Civil rights activists in Chicago sued three Chicago suburbs Tuesday and urged the state of Illinois to enforce regulations to crack down on neighborhood gun violence.

The lawsuit focused on what complainants found to be lax regulations in gun stores.

Chicago has already expanded background checks to cover all firearms purchases in the state, including transactions that involved private parties, online orders, licensed dealers or gun shows, following a gun-control law that came into effect in 2014.

But deaths from firearms have persisted.

The Chicago Tribune reported 10 people were killed and 55 were wounded due to gun violence over the Fourth of July weekend. The youngest casualty was 7-year-old Amari Brown.

Since 2011, annual murders in Chicago have hovered above 400. In 2012, just over 500 people were killed by guns in Chicago.

Lawyers for the Coalition for Safe Chicago Communities filed the lawsuit in Cook County Circuit Court against the Illinois towns of Riverdale, Lyons and Lincolnwood and said gun stores there, along with those in Gary, Indiana, supply a fifth of guns seized by police at crime scenes in the city, Reuters reported.
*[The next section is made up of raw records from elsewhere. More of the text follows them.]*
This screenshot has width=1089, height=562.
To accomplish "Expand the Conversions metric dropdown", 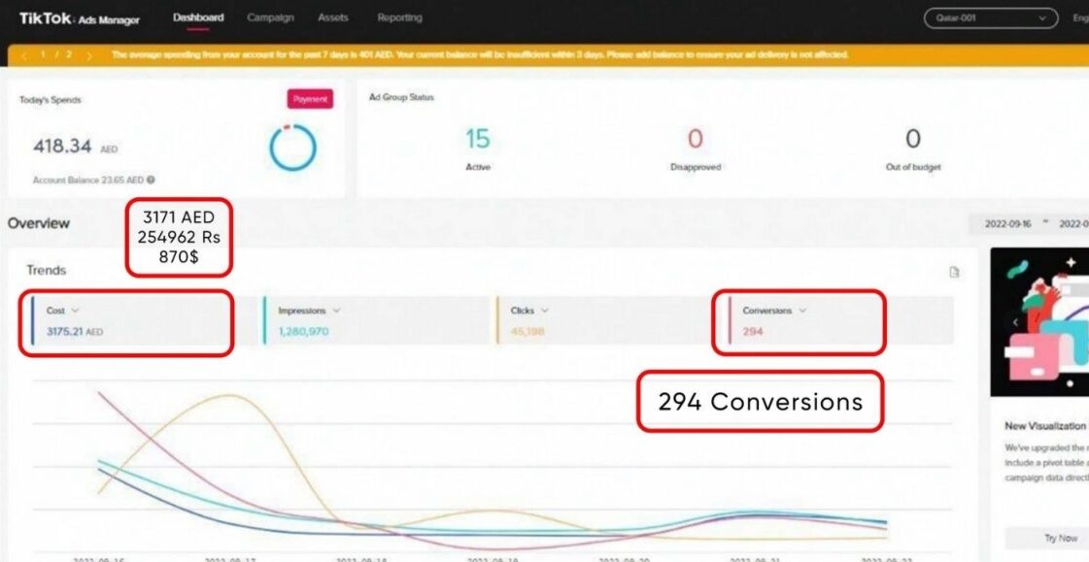I will pos(801,311).
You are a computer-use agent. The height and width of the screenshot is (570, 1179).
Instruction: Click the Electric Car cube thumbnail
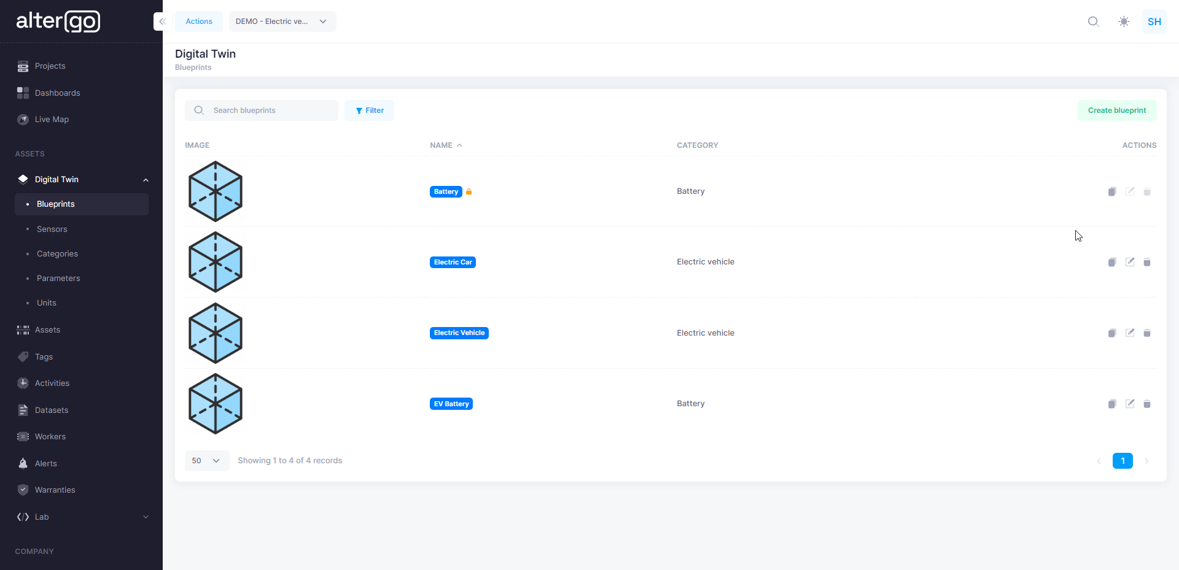[x=215, y=262]
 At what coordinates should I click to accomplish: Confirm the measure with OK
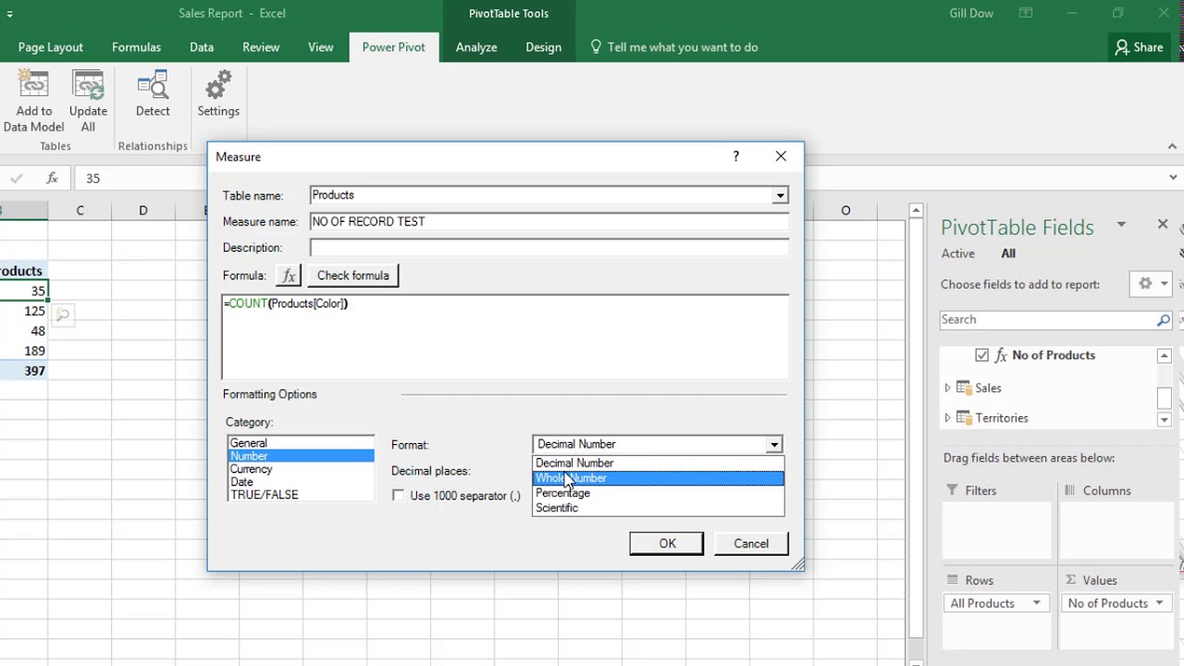tap(666, 544)
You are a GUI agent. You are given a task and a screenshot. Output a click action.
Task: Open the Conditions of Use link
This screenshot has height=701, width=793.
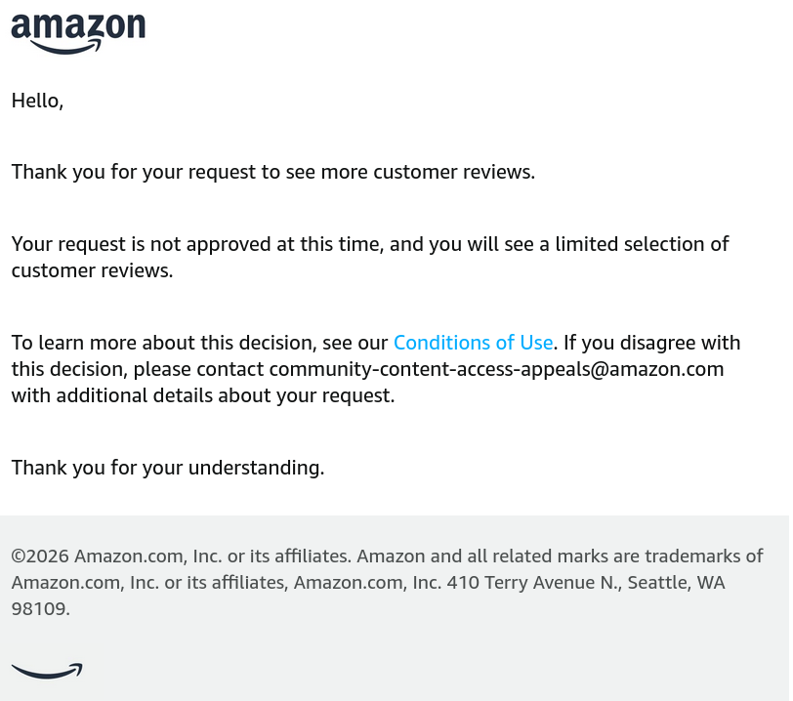coord(473,343)
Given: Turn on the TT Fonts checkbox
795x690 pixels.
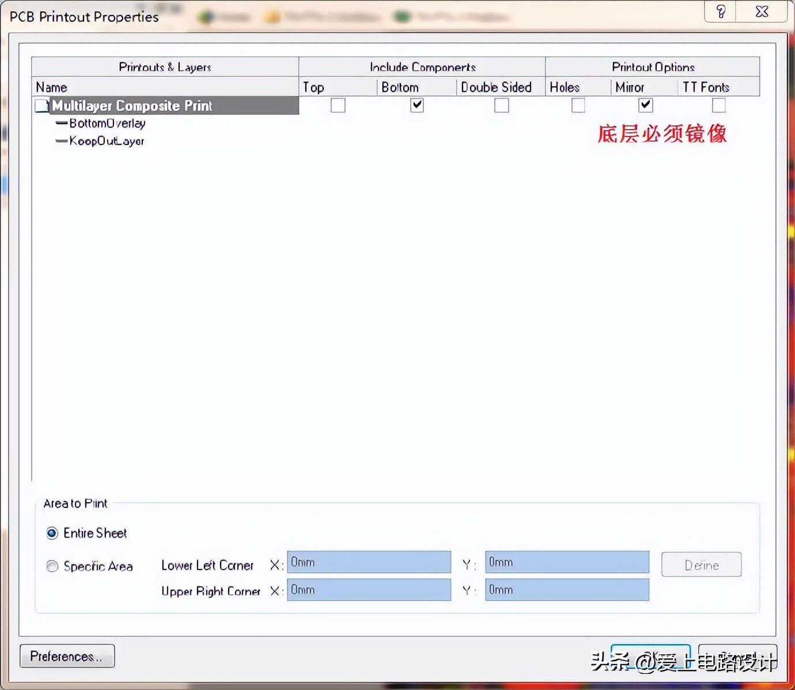Looking at the screenshot, I should pos(718,105).
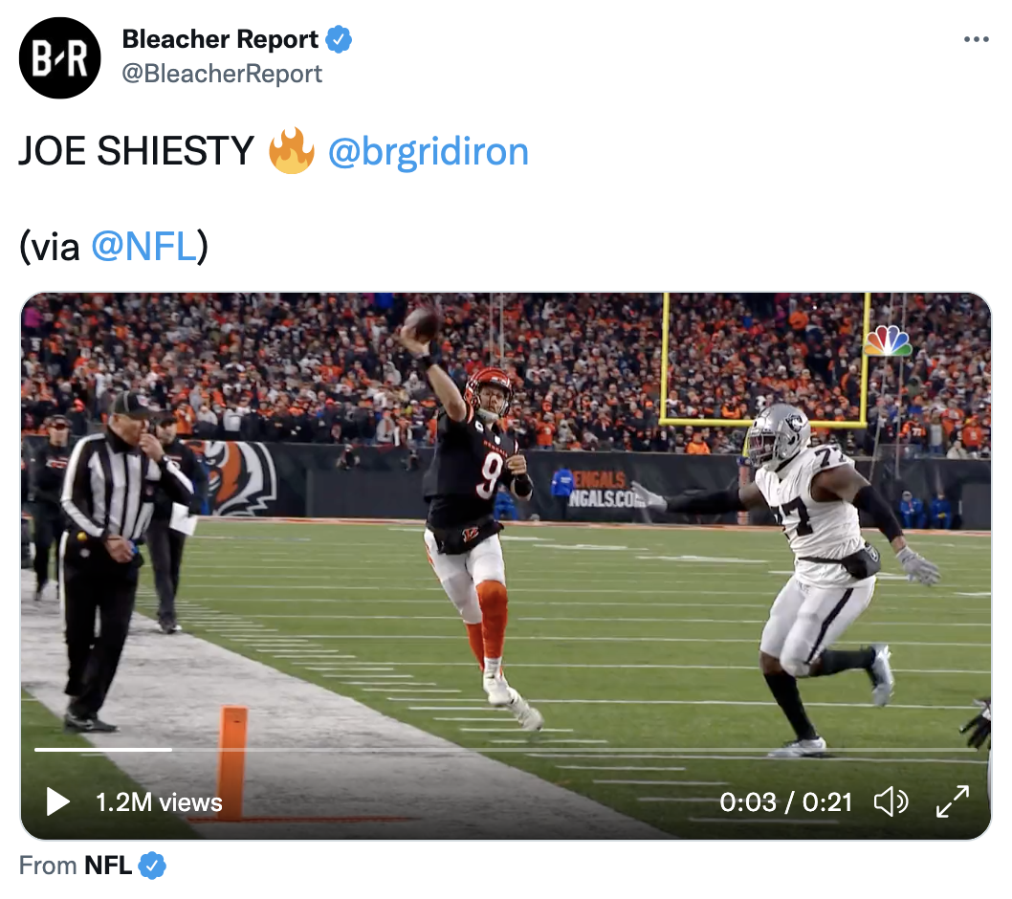Open the three-dot more options menu
This screenshot has width=1012, height=899.
(976, 39)
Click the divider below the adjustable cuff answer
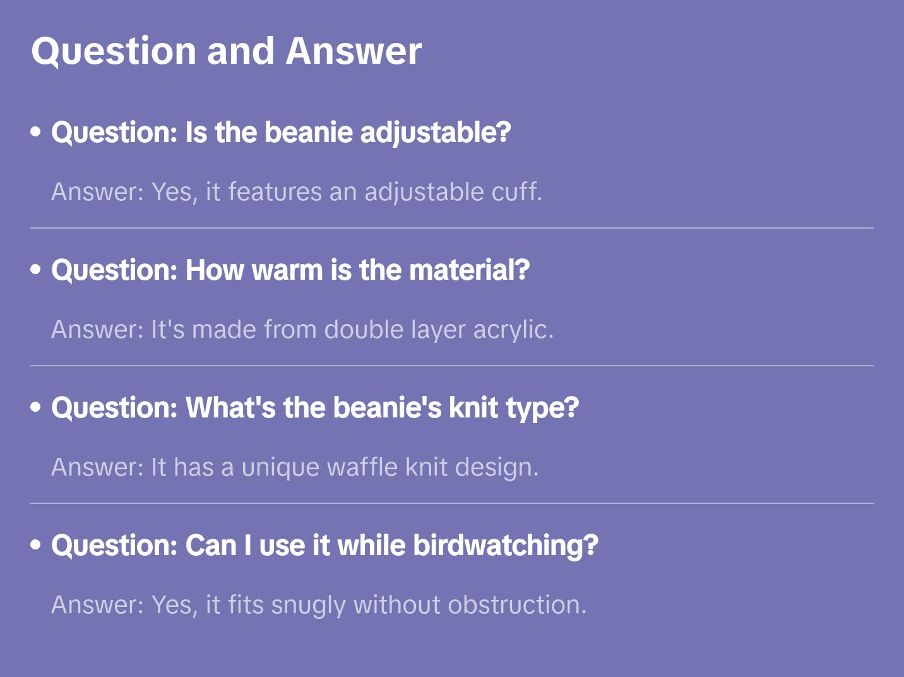 [452, 228]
An opinion piece in The Chicago Tribune argues guns flow into Chicago from states with less restrictive rules on sales, such as Indiana.

The lawsuit asked a judge to order the towns to force the gun shops to do stringent background checks on their employees and train them to be vigilant about indicators customers are purchasing guns for someone other than themselves.

In a 5-4 decision in June 2014, the US Supreme Court ruled such straw purchases of guns are illegal. Despite the verdict, the new standard has been difficult to enforce because, in many states, private citizens can buy and sell guns without required background checks or notification of law enforcement.

The lawsuit also demanded stores should keep a log of purchases of all guns that are later recovered in a crime and block sales to any customer that purchased guns used in a crime, Reuters noted.

Chicago, unlike 34 American states, has laws that enforce background checks at gun shows, according to Governing magazine.

But does such regulation always work?

The pro-reform gun group, Everytown for Gun Safety, finds in states that require background checks for all gun sales, 38 percent fewer women are shot to death by intimate partners and 39 percent fewer law enforcement are shot to death with handguns.

The organization also published a report, which found in many states, unlicensed individuals can skirt the law more easily by buying guns online.

But critics of background checks say most criminals buy on the black market so wouldn’t be affected by such regulation – an argument commonly made by the National Rifle Association.

Critics also argue that background checks might be too broad and criminalize otherwise lawful citizens. For example, a person could let a friend borrow their gun for a hunting trip without knowing he or she was complicit in an illegal transfer.

There are also issues regarding the lack of prosecutions enforced in cases of falsified information on background checks. Mic noted the FBI reported 71,000 instances of people lying on their background checks to buy guns in 2009, but the Justice Department prosecuted less than 1 percent.

A 2014 congressional report documented Mayor Rahm Emanuel’s commitment for tough background checks in Chicago to be accompanied by local initiatives to tackle the issue's effect on school-age youth, such as after-school tutoring and summer jobs programs. 

The same report included recommendations from Mike Thompson, Chair of the House Gun Violence Prevention Task Force. Thompson said evidence shows that every day at licensed gun stores where background checks are required, the system stops more than 17 felons, nearly 50 domestic abusers and nearly 20 fugitives from buying a gun. But without proper legislation, these people could purchase a gun online or at a gun show.